Design scenarios that test specific capabilities:
  • Domain expertise: Technical questions in your field
  • Conversation memory: Multi-turn conversations with context
  • Edge cases: Unusual requests or error conditions
  • Brand voice: Scenarios that test tone and personality
  • Complex reasoning: Multi-step problem solving

Troubleshooting

OpenAI SDK connection issues:
  • Verify your OPENAI_API_KEY is correctly set
  • Check that you have quota/credits with OpenAI
  • Ensure the model name is correct for OpenAI
Anthropic SDK connection issues:
  • Verify your ANTHROPIC_API_KEY is correctly set
  • Check that you have quota/credits with Anthropic
  • Ensure the model name is correct for Anthropic
Model not responding as expected:
  • Review your system prompt for clarity
  • Check if the model supports the features you’re using
  • Verify temperature and max_tokens settings
Snowglobe connection problems:
  • Ensure your connector is running (snowglobe-connect start)

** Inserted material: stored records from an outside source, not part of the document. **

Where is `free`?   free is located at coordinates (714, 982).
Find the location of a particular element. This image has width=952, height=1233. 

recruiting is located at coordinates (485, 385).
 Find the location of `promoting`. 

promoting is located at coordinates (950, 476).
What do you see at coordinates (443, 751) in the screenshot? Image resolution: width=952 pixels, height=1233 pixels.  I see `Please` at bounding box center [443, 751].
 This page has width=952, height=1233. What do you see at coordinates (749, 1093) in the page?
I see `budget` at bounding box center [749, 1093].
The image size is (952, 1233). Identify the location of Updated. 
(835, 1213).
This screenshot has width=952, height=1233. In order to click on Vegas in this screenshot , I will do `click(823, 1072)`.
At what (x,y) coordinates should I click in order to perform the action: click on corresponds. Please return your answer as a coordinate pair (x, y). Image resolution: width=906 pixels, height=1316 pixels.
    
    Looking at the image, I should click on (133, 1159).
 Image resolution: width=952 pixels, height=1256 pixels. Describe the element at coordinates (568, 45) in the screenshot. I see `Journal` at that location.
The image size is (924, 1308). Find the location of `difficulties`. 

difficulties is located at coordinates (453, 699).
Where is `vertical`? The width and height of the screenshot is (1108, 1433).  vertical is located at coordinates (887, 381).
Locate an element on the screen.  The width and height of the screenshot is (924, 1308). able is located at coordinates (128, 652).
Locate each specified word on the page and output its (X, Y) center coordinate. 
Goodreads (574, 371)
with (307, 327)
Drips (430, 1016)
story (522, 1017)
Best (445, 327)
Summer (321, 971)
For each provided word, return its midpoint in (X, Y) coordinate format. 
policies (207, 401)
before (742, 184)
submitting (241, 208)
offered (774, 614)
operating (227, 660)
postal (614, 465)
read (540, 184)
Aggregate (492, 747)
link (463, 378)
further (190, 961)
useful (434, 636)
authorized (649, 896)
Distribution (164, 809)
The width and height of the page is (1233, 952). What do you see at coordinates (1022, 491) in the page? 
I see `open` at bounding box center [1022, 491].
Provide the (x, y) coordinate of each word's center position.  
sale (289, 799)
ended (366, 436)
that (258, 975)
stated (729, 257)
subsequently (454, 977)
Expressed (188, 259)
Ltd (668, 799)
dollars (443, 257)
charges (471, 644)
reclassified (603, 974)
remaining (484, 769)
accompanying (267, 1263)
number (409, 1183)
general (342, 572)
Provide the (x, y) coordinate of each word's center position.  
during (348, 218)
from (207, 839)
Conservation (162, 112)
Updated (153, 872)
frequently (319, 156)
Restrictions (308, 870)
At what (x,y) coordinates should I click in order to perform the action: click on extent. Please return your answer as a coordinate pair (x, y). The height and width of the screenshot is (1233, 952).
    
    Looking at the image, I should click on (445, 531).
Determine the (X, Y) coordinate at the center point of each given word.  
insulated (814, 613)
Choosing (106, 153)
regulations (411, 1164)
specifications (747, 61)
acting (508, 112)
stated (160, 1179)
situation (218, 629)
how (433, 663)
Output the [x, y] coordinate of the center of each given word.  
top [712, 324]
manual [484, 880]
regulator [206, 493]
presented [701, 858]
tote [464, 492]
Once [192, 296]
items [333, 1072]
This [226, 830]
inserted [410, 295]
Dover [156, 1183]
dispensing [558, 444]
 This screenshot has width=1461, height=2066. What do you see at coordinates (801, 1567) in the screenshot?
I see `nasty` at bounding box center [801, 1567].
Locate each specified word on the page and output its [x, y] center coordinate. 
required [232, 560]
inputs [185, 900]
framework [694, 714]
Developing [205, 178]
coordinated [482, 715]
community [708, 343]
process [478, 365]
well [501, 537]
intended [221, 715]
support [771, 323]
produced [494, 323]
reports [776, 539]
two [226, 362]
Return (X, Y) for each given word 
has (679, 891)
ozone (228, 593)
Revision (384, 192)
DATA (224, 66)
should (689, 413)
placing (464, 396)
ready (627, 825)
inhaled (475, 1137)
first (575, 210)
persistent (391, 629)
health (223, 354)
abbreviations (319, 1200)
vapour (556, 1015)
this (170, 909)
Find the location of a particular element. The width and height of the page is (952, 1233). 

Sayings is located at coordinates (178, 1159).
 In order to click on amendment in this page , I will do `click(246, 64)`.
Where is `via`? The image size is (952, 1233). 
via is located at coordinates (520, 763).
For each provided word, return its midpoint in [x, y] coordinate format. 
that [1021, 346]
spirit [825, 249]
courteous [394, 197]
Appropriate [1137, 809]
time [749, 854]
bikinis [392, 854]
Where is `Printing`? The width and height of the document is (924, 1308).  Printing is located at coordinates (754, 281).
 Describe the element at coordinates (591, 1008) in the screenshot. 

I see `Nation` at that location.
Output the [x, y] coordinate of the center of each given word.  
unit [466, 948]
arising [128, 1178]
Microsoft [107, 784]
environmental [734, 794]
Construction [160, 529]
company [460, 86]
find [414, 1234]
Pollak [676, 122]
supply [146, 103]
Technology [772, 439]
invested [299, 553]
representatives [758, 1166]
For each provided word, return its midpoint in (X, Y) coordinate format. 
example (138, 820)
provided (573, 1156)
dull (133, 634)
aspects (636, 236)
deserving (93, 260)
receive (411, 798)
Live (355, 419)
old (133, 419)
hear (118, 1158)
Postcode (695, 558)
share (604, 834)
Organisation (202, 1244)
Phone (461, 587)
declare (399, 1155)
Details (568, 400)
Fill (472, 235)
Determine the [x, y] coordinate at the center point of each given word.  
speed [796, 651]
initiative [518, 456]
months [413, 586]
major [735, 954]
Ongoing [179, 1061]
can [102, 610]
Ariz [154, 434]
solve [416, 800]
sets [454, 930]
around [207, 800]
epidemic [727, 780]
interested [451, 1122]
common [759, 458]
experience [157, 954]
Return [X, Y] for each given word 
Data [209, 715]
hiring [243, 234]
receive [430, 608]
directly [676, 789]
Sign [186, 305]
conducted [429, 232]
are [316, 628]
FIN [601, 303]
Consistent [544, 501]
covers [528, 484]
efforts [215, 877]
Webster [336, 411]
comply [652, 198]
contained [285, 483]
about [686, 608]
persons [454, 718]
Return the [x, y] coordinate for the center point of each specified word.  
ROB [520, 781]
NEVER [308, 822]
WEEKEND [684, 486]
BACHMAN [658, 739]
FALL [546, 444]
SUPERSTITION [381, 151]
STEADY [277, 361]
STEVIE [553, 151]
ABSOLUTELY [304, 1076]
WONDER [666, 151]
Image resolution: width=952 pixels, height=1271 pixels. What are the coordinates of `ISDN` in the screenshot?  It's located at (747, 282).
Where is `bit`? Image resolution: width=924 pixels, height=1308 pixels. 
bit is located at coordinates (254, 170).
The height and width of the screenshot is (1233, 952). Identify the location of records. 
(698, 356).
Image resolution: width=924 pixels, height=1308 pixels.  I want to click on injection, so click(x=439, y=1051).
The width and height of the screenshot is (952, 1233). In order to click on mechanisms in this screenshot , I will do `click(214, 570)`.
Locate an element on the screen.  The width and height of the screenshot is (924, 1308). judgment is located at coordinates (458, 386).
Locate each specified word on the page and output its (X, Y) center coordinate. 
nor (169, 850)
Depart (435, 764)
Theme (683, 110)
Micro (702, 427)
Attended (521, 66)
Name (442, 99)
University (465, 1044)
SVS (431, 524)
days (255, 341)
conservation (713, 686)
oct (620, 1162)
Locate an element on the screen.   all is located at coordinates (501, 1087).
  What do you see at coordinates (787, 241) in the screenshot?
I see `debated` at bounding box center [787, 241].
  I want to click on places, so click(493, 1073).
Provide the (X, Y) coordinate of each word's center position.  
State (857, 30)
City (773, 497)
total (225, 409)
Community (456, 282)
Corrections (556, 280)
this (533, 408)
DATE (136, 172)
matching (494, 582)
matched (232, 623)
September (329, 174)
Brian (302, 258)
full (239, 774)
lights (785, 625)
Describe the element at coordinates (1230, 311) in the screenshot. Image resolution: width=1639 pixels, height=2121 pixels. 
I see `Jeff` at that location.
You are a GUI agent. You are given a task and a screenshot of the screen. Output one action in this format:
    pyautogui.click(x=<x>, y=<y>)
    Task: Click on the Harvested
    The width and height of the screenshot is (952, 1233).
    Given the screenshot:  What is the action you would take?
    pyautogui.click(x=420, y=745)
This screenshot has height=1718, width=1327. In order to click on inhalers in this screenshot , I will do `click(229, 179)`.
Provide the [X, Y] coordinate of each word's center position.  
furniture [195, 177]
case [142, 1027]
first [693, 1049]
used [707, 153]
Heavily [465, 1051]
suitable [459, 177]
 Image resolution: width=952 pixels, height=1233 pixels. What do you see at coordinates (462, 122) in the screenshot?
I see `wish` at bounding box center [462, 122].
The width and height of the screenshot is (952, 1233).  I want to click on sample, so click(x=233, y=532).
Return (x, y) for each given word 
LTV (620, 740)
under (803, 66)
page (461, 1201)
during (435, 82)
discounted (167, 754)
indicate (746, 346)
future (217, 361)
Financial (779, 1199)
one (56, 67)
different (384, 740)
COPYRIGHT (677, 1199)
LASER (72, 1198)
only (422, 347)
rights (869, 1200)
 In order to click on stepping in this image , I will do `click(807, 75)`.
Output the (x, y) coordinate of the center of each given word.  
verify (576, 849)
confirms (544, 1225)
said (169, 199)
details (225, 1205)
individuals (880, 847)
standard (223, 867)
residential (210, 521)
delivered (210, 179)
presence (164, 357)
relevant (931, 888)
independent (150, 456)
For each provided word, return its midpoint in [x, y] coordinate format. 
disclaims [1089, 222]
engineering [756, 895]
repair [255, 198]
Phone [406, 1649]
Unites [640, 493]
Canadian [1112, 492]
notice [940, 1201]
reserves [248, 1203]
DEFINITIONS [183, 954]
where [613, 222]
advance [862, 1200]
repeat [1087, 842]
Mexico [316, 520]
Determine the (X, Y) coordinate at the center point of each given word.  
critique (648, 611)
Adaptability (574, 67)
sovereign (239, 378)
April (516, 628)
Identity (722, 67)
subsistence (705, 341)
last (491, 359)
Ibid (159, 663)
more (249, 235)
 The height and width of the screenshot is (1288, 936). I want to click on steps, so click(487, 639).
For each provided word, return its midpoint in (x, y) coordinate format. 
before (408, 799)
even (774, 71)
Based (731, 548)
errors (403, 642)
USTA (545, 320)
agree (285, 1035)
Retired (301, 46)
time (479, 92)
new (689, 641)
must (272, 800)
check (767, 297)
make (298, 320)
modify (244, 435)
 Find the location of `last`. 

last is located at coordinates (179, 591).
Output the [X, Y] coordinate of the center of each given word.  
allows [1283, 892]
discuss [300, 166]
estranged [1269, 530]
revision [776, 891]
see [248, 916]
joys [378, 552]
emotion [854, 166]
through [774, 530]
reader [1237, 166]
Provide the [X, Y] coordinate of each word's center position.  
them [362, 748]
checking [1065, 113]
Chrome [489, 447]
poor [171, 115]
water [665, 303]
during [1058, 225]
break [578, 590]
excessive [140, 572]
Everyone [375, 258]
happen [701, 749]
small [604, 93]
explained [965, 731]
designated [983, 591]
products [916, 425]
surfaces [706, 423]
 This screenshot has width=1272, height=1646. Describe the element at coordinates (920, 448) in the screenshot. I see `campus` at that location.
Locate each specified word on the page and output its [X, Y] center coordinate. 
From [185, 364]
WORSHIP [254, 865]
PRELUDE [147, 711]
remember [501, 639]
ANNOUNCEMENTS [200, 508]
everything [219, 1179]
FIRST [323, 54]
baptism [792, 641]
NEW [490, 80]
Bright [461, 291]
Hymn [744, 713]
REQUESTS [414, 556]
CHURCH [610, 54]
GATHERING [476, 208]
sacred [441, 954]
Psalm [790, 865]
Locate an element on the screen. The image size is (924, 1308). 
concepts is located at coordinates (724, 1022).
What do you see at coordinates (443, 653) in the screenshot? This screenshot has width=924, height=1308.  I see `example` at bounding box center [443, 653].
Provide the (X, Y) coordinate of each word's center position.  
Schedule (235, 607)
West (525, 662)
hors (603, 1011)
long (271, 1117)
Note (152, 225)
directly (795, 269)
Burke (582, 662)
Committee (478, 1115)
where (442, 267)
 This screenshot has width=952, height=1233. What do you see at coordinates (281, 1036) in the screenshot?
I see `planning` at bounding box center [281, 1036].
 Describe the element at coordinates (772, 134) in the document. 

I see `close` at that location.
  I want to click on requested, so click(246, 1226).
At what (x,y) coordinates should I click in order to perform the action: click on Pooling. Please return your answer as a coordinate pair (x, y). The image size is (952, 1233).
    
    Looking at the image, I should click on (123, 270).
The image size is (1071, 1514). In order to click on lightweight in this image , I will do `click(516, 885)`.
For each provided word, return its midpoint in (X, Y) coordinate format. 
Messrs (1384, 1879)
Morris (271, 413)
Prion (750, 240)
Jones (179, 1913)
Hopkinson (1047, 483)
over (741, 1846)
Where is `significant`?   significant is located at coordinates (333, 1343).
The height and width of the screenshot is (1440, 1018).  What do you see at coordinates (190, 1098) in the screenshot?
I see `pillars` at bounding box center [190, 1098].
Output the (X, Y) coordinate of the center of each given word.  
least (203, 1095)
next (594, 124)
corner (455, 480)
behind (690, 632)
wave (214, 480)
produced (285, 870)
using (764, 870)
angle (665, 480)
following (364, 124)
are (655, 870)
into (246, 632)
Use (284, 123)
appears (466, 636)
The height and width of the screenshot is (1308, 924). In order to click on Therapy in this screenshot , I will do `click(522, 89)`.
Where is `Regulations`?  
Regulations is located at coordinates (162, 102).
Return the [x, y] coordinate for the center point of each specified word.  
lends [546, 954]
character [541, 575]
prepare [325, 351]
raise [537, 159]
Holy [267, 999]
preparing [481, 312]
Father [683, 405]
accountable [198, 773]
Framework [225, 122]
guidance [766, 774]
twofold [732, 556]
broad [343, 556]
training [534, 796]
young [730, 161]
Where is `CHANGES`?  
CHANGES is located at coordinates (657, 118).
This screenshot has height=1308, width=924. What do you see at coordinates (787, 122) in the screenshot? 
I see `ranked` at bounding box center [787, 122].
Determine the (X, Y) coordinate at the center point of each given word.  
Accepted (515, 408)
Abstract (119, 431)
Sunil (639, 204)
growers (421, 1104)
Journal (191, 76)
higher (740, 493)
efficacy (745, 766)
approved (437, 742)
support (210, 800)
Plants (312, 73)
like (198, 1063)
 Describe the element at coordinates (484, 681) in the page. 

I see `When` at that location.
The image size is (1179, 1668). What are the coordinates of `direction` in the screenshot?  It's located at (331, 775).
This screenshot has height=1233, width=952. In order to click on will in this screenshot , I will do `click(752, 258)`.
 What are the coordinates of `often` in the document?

  • Check that your app is properly configured in the Snowglobe UI
  • Review logs for any error messages
This comparison framework gives you objective data to make LLM selection decisions. Whether you’re choosing between providers for a simple chatbot or evaluating complex multi-agent systems, Snowglobe ensures you’re comparing apples to apples with identical test scenarios.The same approach works for any scale - from testing system prompts to evaluating enterprise-grade conversational AI systems.